YOUR OBJECTIVE :: Look down the entries below and report how many lines hold the string "computer"; write nothing else.
--- PROVIDED ENTRIES Enclosed Below ---
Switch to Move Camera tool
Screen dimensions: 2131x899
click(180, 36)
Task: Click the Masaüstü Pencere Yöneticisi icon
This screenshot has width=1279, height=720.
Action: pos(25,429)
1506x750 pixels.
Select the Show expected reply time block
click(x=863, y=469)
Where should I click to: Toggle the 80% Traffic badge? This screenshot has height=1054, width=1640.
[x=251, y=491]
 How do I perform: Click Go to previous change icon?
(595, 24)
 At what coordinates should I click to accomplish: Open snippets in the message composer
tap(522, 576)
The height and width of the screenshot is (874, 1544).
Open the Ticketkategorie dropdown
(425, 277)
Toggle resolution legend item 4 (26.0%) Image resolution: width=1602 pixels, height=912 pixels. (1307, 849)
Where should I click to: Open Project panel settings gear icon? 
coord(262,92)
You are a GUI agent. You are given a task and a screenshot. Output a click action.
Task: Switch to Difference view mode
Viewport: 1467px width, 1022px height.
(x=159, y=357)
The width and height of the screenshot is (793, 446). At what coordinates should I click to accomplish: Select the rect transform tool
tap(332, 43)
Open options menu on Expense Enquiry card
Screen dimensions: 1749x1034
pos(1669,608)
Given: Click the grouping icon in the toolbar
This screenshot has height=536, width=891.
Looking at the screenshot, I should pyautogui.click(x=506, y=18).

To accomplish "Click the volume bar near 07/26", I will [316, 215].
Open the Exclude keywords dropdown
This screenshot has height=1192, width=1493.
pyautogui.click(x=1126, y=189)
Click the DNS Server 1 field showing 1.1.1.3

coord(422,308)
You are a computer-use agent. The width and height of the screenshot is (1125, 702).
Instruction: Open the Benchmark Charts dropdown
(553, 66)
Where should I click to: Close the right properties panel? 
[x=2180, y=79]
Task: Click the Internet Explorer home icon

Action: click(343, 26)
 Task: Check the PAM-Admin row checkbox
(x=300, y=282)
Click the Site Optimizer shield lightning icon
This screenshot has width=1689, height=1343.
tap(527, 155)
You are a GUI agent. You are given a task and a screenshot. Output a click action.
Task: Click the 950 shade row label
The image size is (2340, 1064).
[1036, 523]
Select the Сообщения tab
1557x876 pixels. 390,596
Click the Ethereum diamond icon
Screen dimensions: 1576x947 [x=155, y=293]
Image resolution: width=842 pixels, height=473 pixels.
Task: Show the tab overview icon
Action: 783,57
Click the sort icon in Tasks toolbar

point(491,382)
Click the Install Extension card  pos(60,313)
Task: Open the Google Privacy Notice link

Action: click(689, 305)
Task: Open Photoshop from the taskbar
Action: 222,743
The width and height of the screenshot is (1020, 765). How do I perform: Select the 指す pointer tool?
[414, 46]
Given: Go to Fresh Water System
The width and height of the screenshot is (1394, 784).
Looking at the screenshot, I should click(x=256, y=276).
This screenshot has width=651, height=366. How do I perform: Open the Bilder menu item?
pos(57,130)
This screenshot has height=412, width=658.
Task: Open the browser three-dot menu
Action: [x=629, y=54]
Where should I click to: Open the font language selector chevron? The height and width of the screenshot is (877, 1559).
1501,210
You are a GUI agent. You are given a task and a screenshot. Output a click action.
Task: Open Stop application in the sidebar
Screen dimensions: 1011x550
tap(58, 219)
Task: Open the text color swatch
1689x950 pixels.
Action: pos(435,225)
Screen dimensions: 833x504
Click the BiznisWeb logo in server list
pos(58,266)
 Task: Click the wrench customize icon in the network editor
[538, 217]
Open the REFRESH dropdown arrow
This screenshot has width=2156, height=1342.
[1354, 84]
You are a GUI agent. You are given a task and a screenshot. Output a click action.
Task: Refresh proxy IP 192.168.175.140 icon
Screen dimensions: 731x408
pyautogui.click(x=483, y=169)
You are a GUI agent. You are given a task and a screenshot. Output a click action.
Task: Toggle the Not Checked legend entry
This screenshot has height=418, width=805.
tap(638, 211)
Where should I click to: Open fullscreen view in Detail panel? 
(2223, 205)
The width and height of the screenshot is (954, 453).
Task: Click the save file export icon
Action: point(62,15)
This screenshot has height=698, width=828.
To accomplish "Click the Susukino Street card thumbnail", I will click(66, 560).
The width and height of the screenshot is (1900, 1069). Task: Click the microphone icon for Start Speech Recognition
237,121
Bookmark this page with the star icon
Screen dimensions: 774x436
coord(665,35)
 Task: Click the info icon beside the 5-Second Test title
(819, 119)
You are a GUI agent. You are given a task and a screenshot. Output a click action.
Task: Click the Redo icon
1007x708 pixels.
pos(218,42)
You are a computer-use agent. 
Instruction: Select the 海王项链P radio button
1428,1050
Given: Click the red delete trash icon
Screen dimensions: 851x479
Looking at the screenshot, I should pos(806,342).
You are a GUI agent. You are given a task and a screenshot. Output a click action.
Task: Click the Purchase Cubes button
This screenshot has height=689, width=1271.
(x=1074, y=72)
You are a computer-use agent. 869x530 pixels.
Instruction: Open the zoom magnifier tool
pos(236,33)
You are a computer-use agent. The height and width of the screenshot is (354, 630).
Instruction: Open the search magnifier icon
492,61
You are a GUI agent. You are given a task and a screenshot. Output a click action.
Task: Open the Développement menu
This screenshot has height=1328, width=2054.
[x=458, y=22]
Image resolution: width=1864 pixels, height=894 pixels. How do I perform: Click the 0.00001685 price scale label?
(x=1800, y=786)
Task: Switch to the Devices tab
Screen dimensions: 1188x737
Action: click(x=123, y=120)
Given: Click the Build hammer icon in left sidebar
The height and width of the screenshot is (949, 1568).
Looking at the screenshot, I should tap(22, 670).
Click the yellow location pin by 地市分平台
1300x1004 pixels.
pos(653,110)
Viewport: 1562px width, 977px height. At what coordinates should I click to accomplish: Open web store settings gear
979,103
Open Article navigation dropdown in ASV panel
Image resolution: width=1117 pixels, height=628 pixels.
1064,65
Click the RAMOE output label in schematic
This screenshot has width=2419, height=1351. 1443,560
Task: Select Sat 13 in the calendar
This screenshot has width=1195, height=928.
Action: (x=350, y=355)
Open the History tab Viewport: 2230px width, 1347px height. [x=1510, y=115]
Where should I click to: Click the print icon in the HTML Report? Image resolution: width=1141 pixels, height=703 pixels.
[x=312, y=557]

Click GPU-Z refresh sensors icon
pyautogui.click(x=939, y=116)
--- End of Enclosed PROVIDED ENTRIES ---
ANSWER FOR THE TASK :: 4